CEO Rob Perrins said in the company’s 6 September update that pressures including tariffs on housebuilders to deliver affordable housing were among the factors making private housing starts challenging. He said numbers of these had halved since 2015 and predicted they “will halve again”. However, the company offered an optimistic outlook for its fiscal 2023 profits and maintained that there was still strong demand from home buyers.
Analysts appear to agree with its growth prospects. The consensus is that most remain generally positive on the stock’s outlook, with Berenberg Bank upgrading Berkeley shares on 12 September on the basis that it believes the company can achieve its profit guidance. The Berkeley share price has fallen 27.2% year-to-date to 3,475p on 14 September.

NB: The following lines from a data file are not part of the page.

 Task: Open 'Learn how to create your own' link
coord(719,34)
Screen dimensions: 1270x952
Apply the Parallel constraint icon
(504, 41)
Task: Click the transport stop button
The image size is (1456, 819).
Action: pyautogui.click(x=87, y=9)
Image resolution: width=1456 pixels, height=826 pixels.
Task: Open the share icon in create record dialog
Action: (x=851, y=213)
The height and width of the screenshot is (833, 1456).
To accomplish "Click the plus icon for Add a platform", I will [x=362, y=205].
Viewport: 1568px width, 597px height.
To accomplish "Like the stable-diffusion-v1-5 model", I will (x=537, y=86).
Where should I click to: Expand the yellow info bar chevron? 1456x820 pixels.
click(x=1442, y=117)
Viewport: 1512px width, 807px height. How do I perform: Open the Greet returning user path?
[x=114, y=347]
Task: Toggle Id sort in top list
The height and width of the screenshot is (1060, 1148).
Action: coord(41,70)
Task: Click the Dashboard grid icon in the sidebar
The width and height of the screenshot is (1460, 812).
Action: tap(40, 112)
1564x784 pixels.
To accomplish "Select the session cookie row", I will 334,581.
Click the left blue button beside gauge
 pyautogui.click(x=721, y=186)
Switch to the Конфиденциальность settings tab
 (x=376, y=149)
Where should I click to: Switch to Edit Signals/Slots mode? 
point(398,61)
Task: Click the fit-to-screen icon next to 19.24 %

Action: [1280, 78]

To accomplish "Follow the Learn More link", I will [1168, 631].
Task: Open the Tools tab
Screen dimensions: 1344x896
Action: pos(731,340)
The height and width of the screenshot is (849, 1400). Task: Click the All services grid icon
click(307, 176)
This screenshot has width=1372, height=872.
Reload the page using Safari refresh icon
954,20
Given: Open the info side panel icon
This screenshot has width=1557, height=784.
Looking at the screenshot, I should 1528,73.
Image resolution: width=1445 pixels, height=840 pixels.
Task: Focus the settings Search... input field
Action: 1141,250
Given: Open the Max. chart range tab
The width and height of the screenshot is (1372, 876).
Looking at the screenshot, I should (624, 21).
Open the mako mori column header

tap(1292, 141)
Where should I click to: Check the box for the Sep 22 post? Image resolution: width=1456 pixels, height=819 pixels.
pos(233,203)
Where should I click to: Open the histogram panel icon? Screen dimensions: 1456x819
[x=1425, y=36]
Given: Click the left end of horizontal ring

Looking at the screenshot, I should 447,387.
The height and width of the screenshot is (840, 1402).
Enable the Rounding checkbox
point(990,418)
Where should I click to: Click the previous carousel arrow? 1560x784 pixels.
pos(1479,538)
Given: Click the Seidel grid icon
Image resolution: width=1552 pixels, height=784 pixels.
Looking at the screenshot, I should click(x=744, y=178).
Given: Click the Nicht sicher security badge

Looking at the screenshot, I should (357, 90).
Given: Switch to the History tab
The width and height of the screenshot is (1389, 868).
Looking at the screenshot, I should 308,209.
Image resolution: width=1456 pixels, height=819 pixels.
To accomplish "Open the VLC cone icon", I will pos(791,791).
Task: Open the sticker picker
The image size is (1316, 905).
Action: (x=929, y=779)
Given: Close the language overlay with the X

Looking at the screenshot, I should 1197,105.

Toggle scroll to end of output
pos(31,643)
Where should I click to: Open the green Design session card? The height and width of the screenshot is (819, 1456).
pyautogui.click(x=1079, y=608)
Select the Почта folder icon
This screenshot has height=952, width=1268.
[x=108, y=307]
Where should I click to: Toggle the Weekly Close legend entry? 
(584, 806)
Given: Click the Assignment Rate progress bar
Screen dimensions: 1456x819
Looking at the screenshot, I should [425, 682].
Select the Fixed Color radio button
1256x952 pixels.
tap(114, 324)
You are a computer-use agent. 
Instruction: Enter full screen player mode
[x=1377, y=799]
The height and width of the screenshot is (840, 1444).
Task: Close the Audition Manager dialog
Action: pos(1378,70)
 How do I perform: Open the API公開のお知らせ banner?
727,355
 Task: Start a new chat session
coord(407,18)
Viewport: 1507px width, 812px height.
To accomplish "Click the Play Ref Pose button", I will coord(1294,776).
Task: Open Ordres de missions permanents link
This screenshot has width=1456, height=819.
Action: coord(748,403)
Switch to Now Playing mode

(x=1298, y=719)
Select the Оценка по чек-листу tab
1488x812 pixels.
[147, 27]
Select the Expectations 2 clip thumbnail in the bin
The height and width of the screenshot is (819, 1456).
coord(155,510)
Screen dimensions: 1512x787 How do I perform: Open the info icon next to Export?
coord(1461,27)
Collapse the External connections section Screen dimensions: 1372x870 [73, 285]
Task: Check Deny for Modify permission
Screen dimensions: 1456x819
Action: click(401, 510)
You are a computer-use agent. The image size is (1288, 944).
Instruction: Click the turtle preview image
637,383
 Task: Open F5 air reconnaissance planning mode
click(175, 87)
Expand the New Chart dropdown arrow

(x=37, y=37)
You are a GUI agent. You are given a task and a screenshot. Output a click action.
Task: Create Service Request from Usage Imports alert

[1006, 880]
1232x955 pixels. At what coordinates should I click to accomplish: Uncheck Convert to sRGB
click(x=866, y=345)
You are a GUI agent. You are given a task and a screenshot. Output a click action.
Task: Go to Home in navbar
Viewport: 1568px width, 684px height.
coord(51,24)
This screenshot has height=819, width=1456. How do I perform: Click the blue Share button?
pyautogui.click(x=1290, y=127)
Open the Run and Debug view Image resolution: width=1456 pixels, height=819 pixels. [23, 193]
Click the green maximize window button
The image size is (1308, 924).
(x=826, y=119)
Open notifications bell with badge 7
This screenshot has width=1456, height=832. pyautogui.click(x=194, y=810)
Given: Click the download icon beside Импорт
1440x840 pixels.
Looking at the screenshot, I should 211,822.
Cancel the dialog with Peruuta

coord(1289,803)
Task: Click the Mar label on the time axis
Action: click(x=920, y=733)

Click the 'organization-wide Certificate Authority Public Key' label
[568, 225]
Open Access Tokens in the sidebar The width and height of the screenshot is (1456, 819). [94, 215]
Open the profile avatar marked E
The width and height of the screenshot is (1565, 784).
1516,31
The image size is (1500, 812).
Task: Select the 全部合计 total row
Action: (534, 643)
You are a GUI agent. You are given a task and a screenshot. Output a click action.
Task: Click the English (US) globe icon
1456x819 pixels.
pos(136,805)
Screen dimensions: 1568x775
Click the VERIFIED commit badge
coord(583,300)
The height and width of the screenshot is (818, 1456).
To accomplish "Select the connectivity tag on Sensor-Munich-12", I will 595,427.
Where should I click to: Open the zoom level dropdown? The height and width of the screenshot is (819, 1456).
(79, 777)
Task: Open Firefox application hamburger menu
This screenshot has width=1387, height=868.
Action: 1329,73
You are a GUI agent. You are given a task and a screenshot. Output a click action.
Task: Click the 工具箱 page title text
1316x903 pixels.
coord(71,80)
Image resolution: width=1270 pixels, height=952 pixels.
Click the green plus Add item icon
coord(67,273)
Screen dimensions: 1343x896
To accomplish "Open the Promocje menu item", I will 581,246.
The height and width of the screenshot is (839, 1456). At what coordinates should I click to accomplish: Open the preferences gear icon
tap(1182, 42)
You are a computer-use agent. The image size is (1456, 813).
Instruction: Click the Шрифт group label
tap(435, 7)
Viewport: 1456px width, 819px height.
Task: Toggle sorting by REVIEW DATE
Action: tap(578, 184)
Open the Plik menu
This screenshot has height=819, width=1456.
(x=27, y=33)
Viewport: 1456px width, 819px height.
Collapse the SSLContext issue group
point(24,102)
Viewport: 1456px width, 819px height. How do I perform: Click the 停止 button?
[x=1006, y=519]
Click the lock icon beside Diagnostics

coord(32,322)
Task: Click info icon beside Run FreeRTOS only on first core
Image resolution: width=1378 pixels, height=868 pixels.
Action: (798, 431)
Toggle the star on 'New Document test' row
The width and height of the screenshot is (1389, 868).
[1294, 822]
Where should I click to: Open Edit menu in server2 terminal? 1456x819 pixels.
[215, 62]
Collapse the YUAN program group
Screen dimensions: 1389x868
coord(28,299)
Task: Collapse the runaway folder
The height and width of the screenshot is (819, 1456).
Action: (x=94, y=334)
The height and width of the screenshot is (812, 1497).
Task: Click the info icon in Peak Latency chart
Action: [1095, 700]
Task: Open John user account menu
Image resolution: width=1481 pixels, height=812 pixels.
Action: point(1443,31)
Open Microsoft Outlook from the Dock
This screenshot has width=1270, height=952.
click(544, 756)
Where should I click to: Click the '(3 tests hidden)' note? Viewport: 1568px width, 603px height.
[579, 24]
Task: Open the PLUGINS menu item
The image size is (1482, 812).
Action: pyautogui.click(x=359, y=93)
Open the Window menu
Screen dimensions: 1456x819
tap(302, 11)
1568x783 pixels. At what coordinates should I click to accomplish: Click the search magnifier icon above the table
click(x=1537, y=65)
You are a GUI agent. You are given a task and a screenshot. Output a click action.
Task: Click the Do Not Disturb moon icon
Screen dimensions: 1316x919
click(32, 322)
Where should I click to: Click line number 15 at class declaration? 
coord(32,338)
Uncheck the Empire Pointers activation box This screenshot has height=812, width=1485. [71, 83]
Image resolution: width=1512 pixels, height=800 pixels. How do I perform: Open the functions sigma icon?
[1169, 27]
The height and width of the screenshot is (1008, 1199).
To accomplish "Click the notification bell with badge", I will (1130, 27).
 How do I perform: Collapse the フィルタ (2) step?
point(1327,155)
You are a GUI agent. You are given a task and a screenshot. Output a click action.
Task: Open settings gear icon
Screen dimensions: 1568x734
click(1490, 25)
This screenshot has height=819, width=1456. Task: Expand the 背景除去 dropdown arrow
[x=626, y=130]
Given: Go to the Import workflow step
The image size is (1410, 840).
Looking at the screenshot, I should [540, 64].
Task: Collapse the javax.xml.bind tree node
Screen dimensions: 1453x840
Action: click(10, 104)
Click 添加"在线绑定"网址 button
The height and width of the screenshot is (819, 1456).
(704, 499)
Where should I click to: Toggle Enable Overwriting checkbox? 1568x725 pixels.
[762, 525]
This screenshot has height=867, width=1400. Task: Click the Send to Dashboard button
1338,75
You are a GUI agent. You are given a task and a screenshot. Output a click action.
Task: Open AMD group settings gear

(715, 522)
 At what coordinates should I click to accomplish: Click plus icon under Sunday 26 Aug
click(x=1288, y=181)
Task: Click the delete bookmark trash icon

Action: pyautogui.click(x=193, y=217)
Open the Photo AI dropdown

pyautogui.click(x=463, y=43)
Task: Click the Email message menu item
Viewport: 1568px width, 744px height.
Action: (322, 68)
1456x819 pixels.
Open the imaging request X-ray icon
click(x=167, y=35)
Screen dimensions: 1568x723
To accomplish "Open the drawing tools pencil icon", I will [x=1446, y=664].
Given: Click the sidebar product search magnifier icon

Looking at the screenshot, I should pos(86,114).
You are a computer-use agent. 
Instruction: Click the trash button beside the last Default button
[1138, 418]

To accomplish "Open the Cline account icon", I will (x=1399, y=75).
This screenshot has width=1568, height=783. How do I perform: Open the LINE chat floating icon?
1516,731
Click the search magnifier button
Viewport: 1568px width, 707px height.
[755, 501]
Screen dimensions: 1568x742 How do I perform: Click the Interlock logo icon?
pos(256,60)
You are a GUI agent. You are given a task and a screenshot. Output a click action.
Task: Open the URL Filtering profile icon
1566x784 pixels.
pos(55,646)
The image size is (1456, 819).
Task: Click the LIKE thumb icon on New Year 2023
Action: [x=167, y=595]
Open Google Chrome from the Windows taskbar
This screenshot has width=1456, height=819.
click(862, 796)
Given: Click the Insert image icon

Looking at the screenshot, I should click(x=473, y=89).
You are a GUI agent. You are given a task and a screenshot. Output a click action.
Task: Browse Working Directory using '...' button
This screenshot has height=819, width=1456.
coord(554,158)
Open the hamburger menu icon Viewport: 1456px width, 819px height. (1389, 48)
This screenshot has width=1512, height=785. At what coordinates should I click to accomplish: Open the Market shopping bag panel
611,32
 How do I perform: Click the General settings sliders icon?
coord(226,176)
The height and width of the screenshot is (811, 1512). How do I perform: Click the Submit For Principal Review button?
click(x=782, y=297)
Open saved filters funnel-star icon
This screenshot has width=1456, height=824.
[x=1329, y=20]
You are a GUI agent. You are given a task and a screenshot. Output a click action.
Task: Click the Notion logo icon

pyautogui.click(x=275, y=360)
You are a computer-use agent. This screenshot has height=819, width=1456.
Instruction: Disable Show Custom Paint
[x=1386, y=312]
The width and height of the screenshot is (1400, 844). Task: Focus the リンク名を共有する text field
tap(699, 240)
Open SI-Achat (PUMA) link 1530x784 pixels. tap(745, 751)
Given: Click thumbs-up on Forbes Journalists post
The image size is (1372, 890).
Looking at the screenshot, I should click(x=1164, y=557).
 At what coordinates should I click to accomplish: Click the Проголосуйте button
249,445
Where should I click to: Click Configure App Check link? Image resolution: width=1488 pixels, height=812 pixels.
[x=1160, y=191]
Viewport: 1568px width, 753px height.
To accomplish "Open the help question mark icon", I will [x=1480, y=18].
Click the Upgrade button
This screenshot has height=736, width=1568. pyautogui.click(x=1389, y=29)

Strong guidance for Berkeley
Countering the gloomy outlook for the housing market, Berkeley looks on track to reach its full-year guidance. The FTSE 100-listed company said it anticipated pre-tax profit of £600m for the financial year to 30 April 2023, slightly above the consensus forecast of £592m compiled by S&P Market Intelligence. Berkeley anticipates the figure will rise to £625m for 2024.
Following its earnings update on 2 September, Berkeley stock rose by 3.5%. The company added profits for the current year will be 55% weighted to the second half. It forecast forward sales at the end of the year would be slightly higher than the £2.17bn at the end of April 2022, thanks to “ongoing resilience” in sales.
Nearly all major UK housebuilders’ share prices have slumped this year, with many slipping significantly more than Berkeley. Barratt Developments [BDEV], Persimmon [PSN.L] and Bellway [BWY.L] were down 44.5%, 44.7% and 40.8%, respectively, in the year to 14 September.
However, despite inescapable macroeconomic woes and rising interest rates, housebuilders are still reporting robust demand, suggesting the public’s appetite for property investment may continue at least in the short term.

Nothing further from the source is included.